[Data entries]
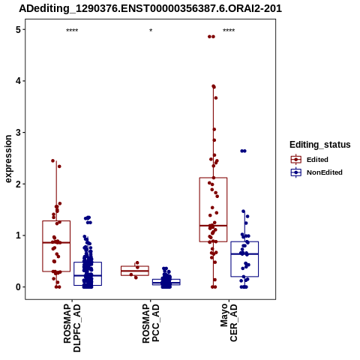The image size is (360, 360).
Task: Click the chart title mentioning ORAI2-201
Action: click(150, 8)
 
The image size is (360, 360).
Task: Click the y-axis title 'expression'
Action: click(8, 159)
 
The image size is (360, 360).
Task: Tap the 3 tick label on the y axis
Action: click(18, 133)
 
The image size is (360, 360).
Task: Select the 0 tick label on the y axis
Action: click(18, 287)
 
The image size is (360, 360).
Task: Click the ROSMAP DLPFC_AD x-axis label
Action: click(72, 328)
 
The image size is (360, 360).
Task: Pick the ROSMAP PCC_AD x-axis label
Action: click(151, 323)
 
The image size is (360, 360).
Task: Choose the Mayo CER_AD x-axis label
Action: click(229, 322)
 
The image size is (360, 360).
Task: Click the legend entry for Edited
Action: click(309, 160)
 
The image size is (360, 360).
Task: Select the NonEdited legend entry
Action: click(316, 172)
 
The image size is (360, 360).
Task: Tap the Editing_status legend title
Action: click(320, 145)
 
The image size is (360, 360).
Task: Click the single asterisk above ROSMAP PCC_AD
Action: click(151, 31)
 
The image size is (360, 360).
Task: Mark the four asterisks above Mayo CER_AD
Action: click(229, 31)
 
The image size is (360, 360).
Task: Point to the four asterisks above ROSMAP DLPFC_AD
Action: click(72, 31)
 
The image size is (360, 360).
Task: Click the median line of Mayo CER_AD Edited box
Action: click(213, 226)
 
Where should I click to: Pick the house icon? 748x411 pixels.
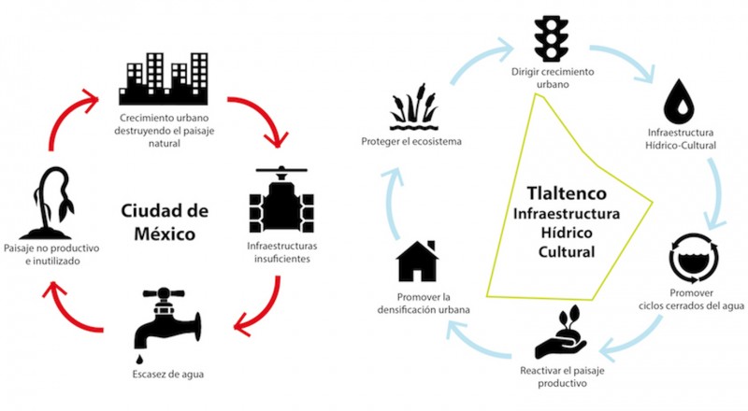click(x=417, y=261)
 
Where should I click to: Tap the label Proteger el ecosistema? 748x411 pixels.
click(x=412, y=142)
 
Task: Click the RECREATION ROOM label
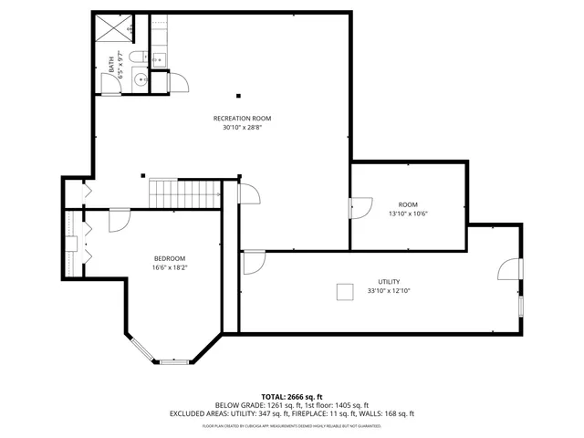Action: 242,119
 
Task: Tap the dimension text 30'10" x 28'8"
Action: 242,128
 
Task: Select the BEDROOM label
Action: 169,258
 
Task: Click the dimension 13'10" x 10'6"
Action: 408,214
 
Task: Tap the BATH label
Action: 112,65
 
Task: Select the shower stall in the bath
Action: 114,28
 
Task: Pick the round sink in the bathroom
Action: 140,80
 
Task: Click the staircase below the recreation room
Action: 185,193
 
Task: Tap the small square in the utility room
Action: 345,291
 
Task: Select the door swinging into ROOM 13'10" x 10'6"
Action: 360,208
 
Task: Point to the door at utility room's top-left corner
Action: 253,261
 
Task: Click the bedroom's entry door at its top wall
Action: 120,220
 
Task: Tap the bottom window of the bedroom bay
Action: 173,361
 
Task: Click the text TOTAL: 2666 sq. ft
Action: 291,397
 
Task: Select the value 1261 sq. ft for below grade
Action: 278,405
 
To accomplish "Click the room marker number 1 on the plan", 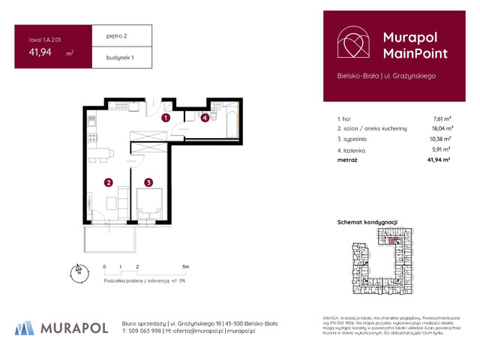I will pyautogui.click(x=166, y=118).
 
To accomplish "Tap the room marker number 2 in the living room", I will pyautogui.click(x=109, y=182).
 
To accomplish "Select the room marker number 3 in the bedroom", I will pyautogui.click(x=149, y=182).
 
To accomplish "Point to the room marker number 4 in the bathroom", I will pyautogui.click(x=205, y=118).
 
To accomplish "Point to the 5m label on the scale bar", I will pyautogui.click(x=185, y=266).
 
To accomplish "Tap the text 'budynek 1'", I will pyautogui.click(x=110, y=58).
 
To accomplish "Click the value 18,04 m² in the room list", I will pyautogui.click(x=441, y=128).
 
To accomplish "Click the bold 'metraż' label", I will pyautogui.click(x=348, y=160).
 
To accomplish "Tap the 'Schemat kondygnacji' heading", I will pyautogui.click(x=368, y=223).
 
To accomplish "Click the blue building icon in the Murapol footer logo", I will pyautogui.click(x=26, y=327).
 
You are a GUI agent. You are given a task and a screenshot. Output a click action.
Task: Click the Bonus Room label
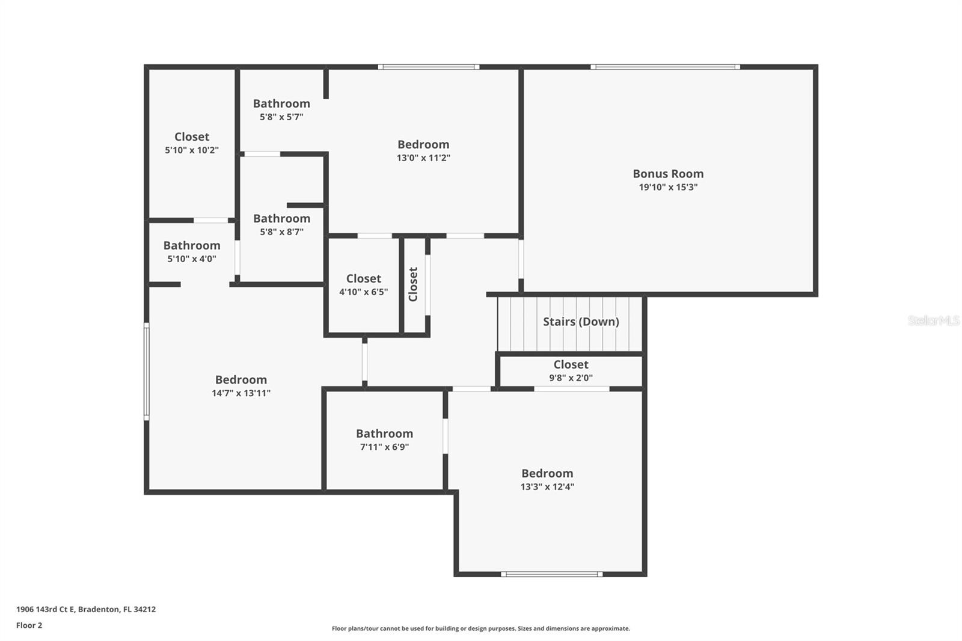pyautogui.click(x=668, y=174)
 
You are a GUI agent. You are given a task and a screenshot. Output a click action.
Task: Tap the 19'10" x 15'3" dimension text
pyautogui.click(x=668, y=187)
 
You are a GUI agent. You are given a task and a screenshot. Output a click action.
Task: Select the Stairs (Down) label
pyautogui.click(x=581, y=322)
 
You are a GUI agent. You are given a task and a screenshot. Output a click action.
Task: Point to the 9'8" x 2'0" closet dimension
pyautogui.click(x=571, y=378)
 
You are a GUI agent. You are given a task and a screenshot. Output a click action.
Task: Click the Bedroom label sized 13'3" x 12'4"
pyautogui.click(x=547, y=473)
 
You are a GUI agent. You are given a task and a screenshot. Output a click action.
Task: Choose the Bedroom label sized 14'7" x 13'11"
pyautogui.click(x=241, y=379)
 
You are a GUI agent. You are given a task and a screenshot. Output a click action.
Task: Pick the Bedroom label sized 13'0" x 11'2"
pyautogui.click(x=423, y=144)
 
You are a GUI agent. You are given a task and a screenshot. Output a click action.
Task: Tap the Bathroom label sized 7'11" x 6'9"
pyautogui.click(x=384, y=434)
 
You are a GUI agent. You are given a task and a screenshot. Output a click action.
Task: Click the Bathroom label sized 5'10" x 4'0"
pyautogui.click(x=192, y=245)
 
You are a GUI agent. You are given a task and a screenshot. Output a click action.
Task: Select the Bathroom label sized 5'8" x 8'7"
pyautogui.click(x=281, y=218)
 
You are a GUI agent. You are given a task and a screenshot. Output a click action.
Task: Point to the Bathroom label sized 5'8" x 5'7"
pyautogui.click(x=281, y=103)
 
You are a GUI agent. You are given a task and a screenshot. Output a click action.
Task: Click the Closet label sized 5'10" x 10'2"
pyautogui.click(x=192, y=136)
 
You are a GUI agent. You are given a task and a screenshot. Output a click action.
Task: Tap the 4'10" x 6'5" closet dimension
pyautogui.click(x=363, y=292)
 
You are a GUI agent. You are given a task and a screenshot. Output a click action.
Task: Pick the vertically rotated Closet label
pyautogui.click(x=413, y=284)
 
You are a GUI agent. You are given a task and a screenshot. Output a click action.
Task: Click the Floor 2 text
pyautogui.click(x=29, y=625)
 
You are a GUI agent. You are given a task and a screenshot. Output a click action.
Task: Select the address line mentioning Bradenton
pyautogui.click(x=86, y=609)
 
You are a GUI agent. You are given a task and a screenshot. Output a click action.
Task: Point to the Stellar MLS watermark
pyautogui.click(x=933, y=320)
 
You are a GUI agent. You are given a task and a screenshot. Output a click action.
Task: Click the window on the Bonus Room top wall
pyautogui.click(x=665, y=67)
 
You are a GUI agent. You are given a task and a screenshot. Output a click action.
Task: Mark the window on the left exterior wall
pyautogui.click(x=146, y=371)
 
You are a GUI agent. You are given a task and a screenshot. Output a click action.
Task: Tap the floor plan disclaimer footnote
pyautogui.click(x=481, y=628)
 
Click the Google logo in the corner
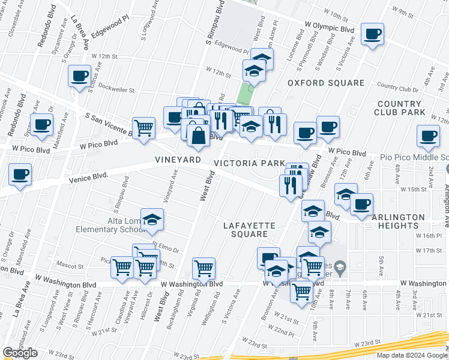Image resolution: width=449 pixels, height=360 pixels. [20, 353]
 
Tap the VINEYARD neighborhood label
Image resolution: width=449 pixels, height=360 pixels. [177, 160]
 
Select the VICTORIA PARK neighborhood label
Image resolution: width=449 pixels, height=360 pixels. [249, 163]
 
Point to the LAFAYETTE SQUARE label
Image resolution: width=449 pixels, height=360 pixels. [249, 230]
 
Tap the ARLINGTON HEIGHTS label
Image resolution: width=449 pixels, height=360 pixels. [394, 221]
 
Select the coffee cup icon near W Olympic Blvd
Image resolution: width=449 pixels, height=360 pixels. [372, 34]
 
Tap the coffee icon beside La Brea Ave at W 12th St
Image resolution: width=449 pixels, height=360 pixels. [79, 76]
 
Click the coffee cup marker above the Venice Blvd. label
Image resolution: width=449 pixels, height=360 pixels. [20, 175]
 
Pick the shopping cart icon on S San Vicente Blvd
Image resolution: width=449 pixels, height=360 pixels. [143, 128]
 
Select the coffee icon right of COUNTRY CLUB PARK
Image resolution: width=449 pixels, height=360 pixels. [427, 136]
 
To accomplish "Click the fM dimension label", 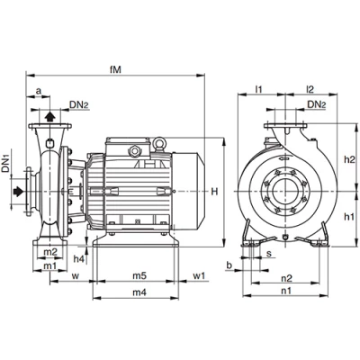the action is coord(115,69).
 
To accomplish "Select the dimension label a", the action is coord(39,91).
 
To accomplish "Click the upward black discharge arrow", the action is coord(50,116).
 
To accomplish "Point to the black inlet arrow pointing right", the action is coord(18,191).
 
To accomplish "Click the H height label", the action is coord(214,192).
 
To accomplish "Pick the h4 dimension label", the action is coord(78,259).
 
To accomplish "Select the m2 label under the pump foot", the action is coord(50,252).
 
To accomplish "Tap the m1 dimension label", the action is coord(50,266).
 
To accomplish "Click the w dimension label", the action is coord(76,276).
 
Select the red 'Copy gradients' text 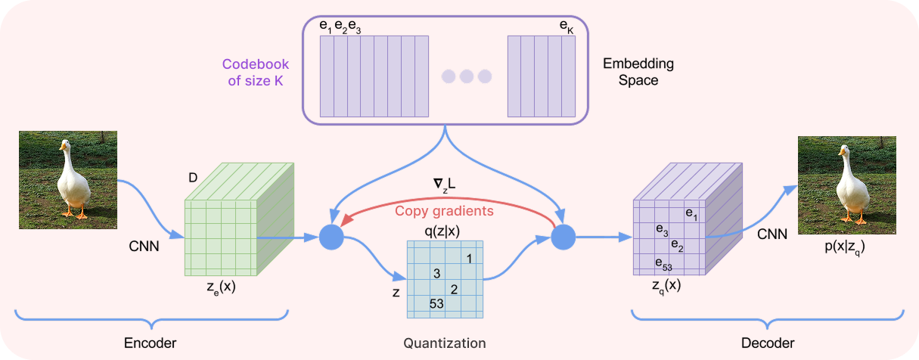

* _Task goal_
Rescale the lines of the listing between the line holding "Select the VICTORIA PARK neighborhood label" and the line holding "pixels. [249, 230]", inclusive, by reproducing them in full, requests included, with each answer coordinate multiplied by 1.45 and rounded to a whole number, halves rounded up. Leave every other number unchanged.

* _Solution_
Select the VICTORIA PARK neighborhood label
Image resolution: width=449 pixels, height=360 pixels. [361, 236]
 
Point to the LAFAYETTE SQUARE label
Image resolution: width=449 pixels, height=360 pixels. [361, 334]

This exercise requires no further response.